You are viewing a plain text version of this content. The canonical link for it is here.

Posted to common-user@hadoop.apache.org by Dejan Menges <de...@gmail.com> on 2015/06/10 13:22:15 UTC

When is DataNode 'bad'?

Hi,

>From time to time I see some reduces failing with this:

Error: java.io.IOException: Failed to replace a bad datanode on the
existing pipeline due to no more good datanodes being available to try.

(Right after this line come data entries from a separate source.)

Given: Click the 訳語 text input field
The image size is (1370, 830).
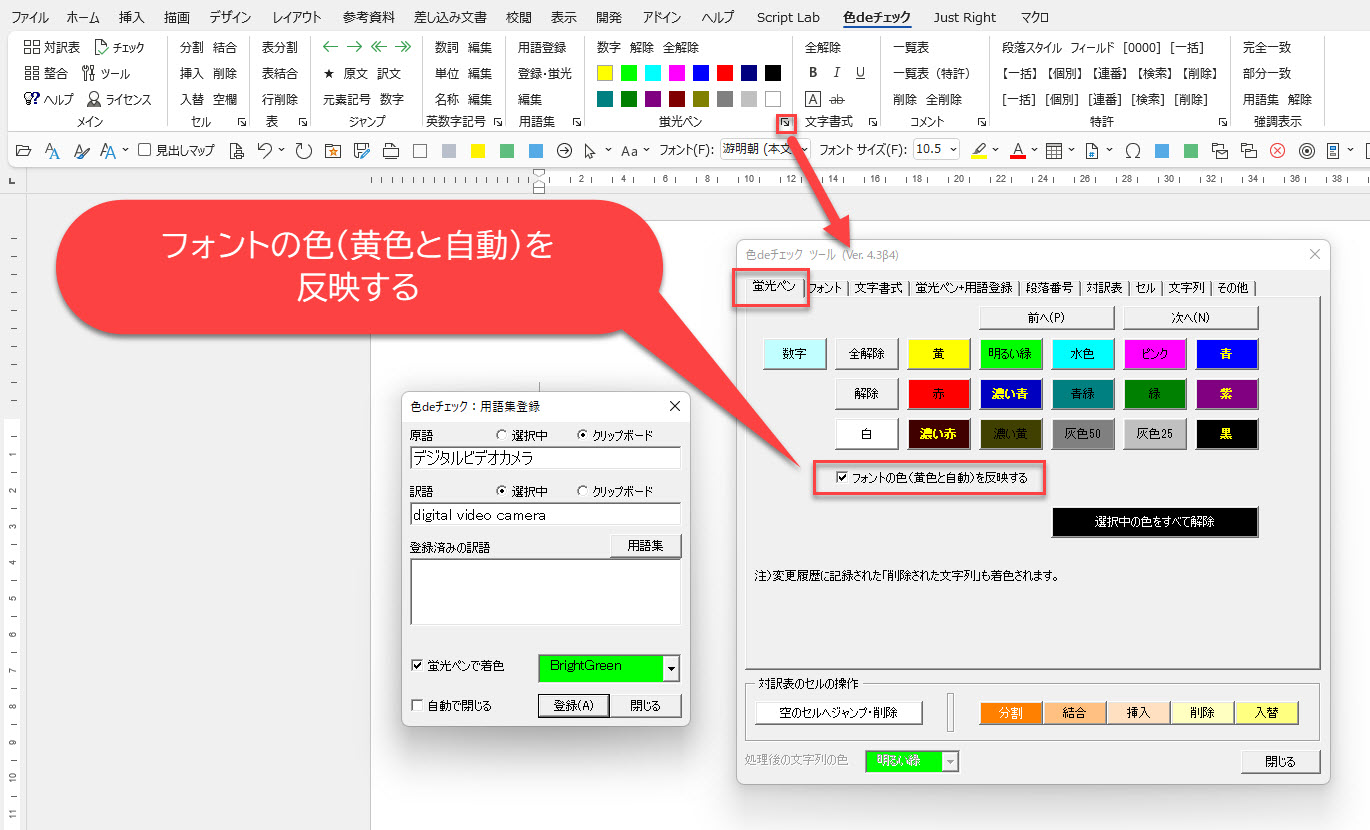Looking at the screenshot, I should tap(545, 514).
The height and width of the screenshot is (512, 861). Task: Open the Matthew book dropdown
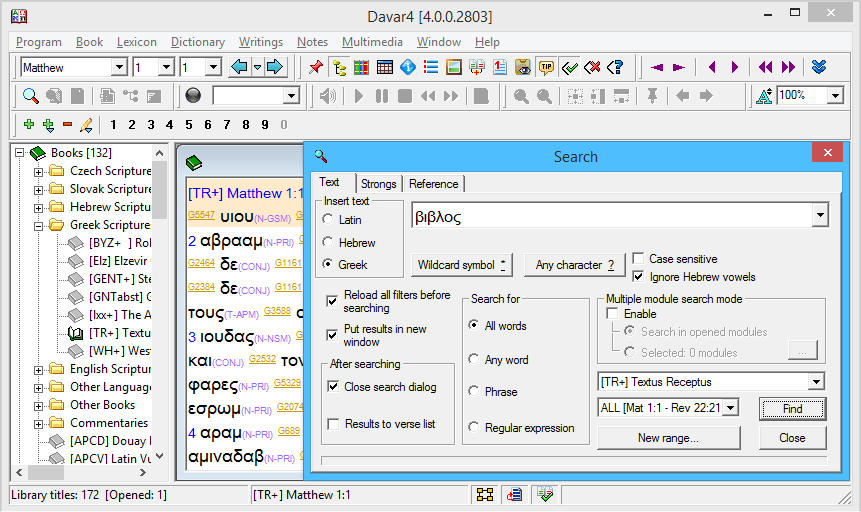click(119, 67)
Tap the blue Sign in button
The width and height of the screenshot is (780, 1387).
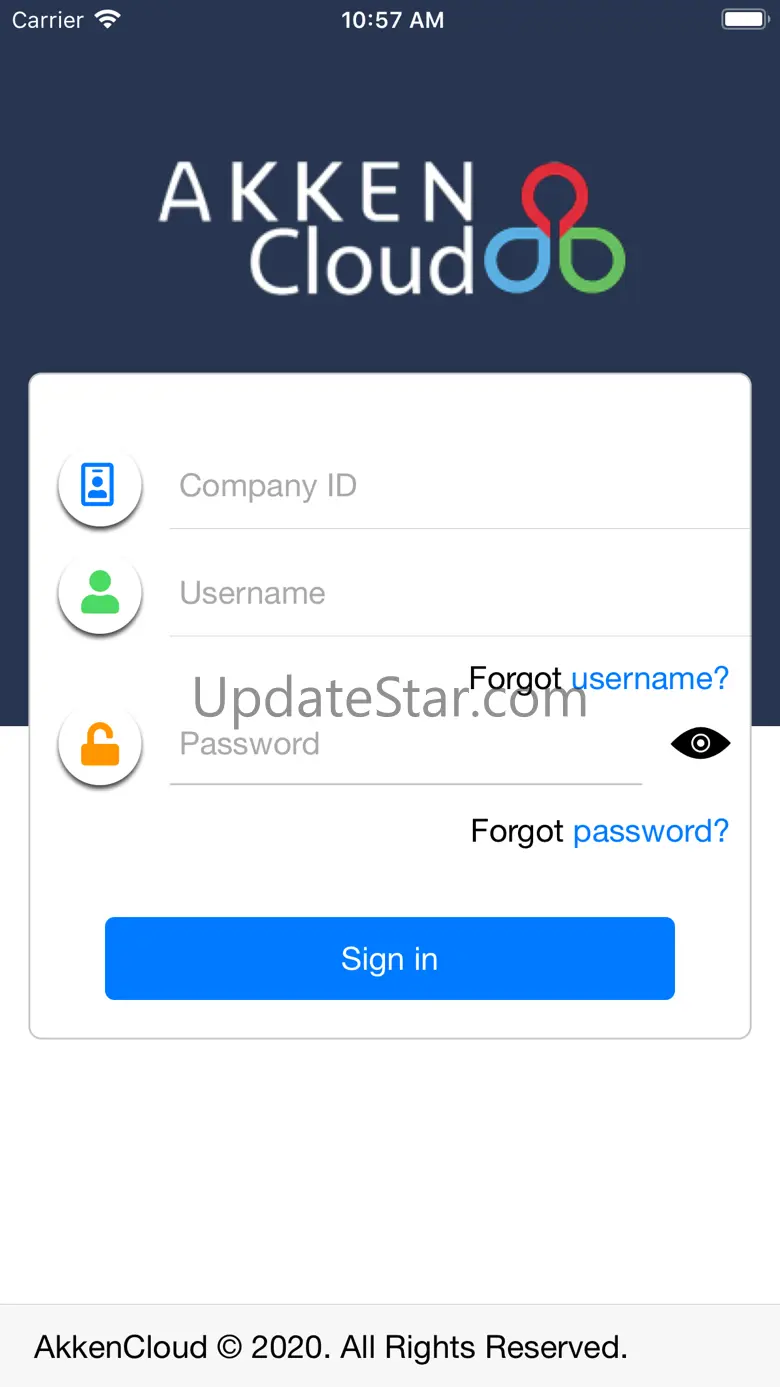(x=390, y=958)
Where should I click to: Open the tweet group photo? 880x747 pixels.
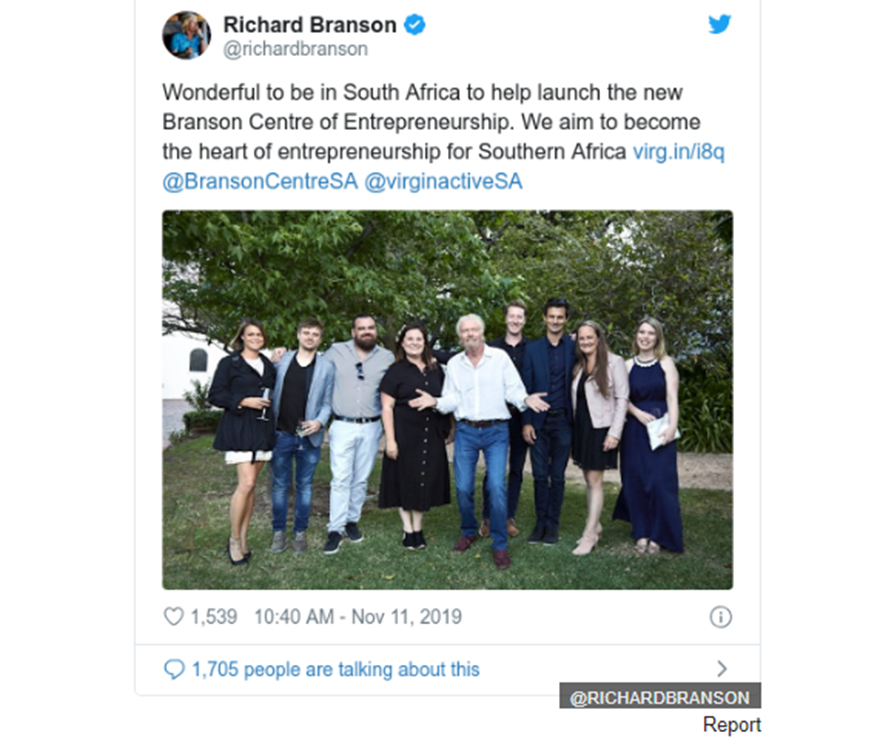(447, 400)
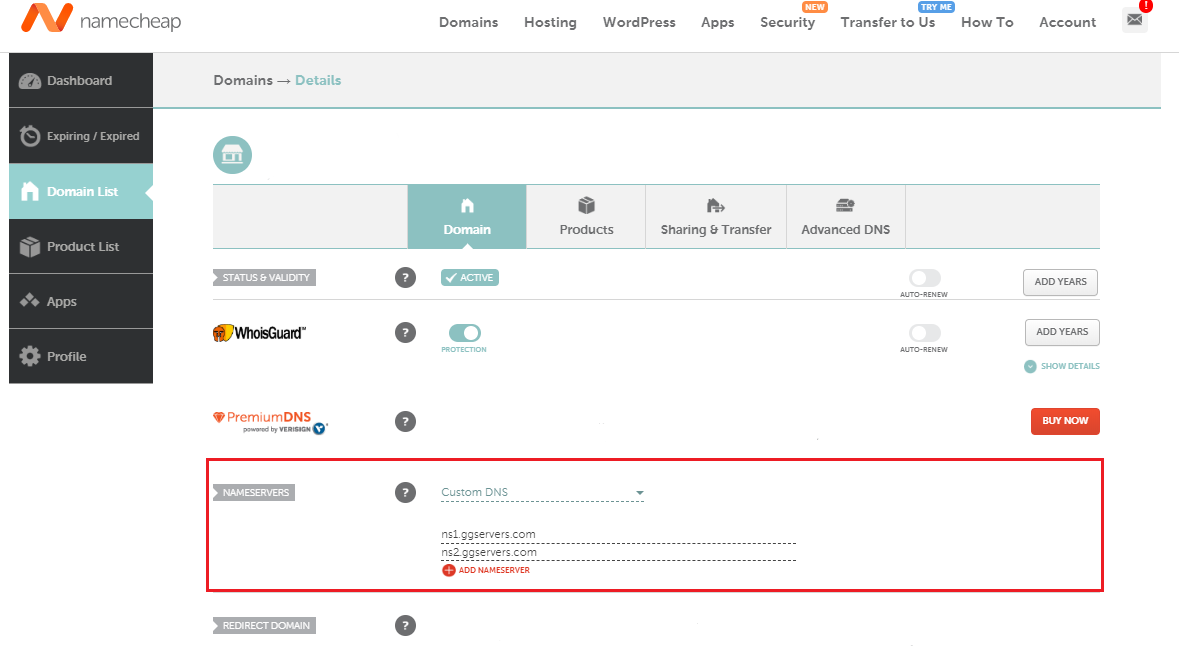Enable WhoisGuard auto-renew toggle

click(924, 333)
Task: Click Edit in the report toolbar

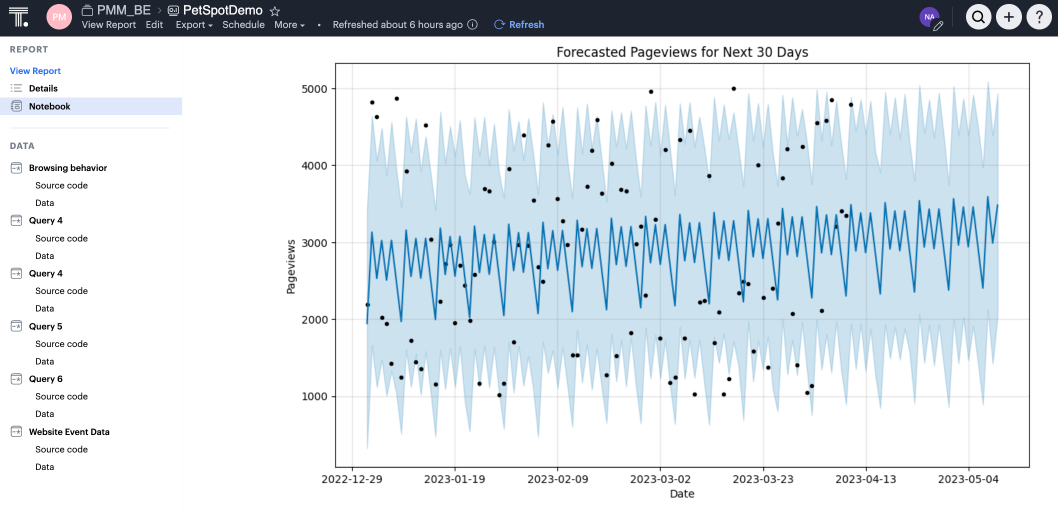Action: (154, 25)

The
current failed datanode replacement policy is DEFAULT, and a client may
configure this via
'dfs.client.block.write.replace-datanode-on-failure.policy' in its
configuration.

I don't see any issues in HDFS during this period (for example, for
specific node on which this happened, I checked the logs, and only thing
that was happening at that specific point was that pipeline was
recovering).

So not quite sure how there's no more good datanodes in cluster of 15 nodes
with replication factor three?

Also, regarding
http://blog.cloudera.com/blog/2015/03/understanding-hdfs-recovery-processes-part-2/
- there is parameter called dfs.client.block.write.replace-datanode-on-
failure.best-effort which I can not find currently. From which Hadoop
version this parameter can be used, and how much sense it makes to use it
to avoid issues like this one from above?

It's about Hadoop 2.4, Hortonworks 2.1, and currently preparing upgrade to
2.2 and not sure if this is maybe some known issue or something I don't get.

Thanks a lot,
Dejan